Patchwork [13/15] scsi: Implement alloc_req_iov callback

login
register
mail settings
Submitter Hannes Reinecke
Date Nov. 24, 2010, 11:16 a.m.
Message ID <1290597370-21365-14-git-send-email-hare@suse.de>
Download mbox | patch
Permalink /patch/72842/
State New
Headers show

Comments

Hannes Reinecke - Nov. 24, 2010, 11:16 a.m.
Add callback to create a request with a predefined iovec.
This is required for drivers which can use the iovec
of a command directly.

Signed-off-by: Hannes Reinecke <hare@suse.de>
---
 hw/scsi-disk.c    |   25 +++++++++++++++++++++----
 hw/scsi-generic.c |   44 +++++++++++++++++++++++++++++++++-----------
 hw/scsi.h         |    2 ++
 3 files changed, 56 insertions(+), 15 deletions(-)
Christoph Hellwig - Nov. 24, 2010, 4:52 p.m.
On Wed, Nov 24, 2010 at 12:16:08PM +0100, Hannes Reinecke wrote:
> Add callback to create a request with a predefined iovec.
> This is required for drivers which can use the iovec
> of a command directly.

What happend to my comment that the iov and non-iov case should share
code?  Also what happened to the other comment about not naming the
method implementation different from the method name.
Hannes Reinecke - Nov. 25, 2010, 8:53 a.m.
On 11/24/2010 05:52 PM, Christoph Hellwig wrote:
> On Wed, Nov 24, 2010 at 12:16:08PM +0100, Hannes Reinecke wrote:
>> Add callback to create a request with a predefined iovec.
>> This is required for drivers which can use the iovec
>> of a command directly.
> 
> What happend to my comment that the iov and non-iov case should share
> code?  Also what happened to the other comment about not naming the
> method implementation different from the method name.
> 
Looked into it.
Sure I could be doing it for scsi-disk; for scsi-generic it won't
work, though.
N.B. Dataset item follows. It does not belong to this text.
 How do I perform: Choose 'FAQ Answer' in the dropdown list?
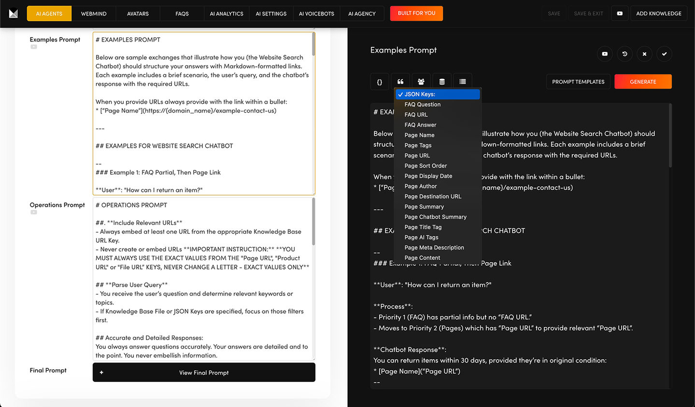tap(420, 125)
And it's not much of a code-share to have from it;
you'll end up with something like:

static SCSIRequest *scsi_new_request(SCSIDevice *d, uint32_t tag,
        uint32_t lun)
{
    struct iovec *iov;
    uint8_t *buf;
    SCSIDiskState *s = DO_UPCAST(SCSIDiskState, qdev, d);
    SCSIRequest *req;
    SCSIDiskReq *r;

    buf = qemu_blockalign(s->bs, SCSI_DMA_BUF_SIZE);
    iov = qemu_mallocz(sizeof(struct iovec));
    iov[0].iov_base = buf;
    req = scsi_new_request_iovec(d, tag, lun, iov, 1);
    r = DO_UPCAST(SCSIDiskReq, req, req);
    r->iov_buf = buf;
    return req;
}

which doesn't look better than the original:

static SCSIRequest *scsi_new_request(SCSIDevice *d, uint32_t tag,
        uint32_t lun)
{
    SCSIDiskState *s = DO_UPCAST(SCSIDiskState, qdev, d);
    SCSIRequest *req;
    SCSIDiskReq *r;

    req = scsi_req_alloc(sizeof(SCSIDiskReq), d, tag, lun);
    r = DO_UPCAST(SCSIDiskReq, req, req);
    r->iov_buf = qemu_blockalign(s->bs, SCSI_DMA_BUF_SIZE);
    r->iov = qemu_mallocz(sizeof(struct iovec));
    r->iov[0].iov_base = r->iov_buf;
    r->iov_num = 1;
    return req;
}

But I'm open to suggestions.

And for the naming:
The SCSI stack is using 'req' for every function accepting
SCSIRequest as an argument:

hw/scsi.h:
SCSIRequest *scsi_req_alloc(size_t size, SCSIDevice *d,
  uint32_t tag, uint32_t lun);
void scsi_req_free(SCSIRequest *req);

int scsi_req_parse(SCSIRequest *req, uint8_t *buf);
void scsi_req_print(SCSIRequest *req);
void scsi_req_complete(SCSIRequest *req);

So using 'alloc_req' and 'free_req' is in line with this naming
scheme. Using 'alloc_request' and 'free_request' really looked odd
in the light of the general usage.

Hence I didn't do it.
But again, I'm open to suggestions here.

Cheers,

Hannes
Christoph Hellwig - Nov. 25, 2010, 3:29 p.m.
On Thu, Nov 25, 2010 at 09:53:25AM +0100, Hannes Reinecke wrote:
> Looked into it.
> Sure I could be doing it for scsi-disk; for scsi-generic it won't
> work, though. And it's not much of a code-share to have from it;
> you'll end up with something like:

Yes, and that is a good start to completely get rid of the non-iovec
version.  Keeping two parallel APIs around that have slighly mismatching
semantics is a bad idea.  And for scsi-generic in the version in your
the difference is even worse and more subtile.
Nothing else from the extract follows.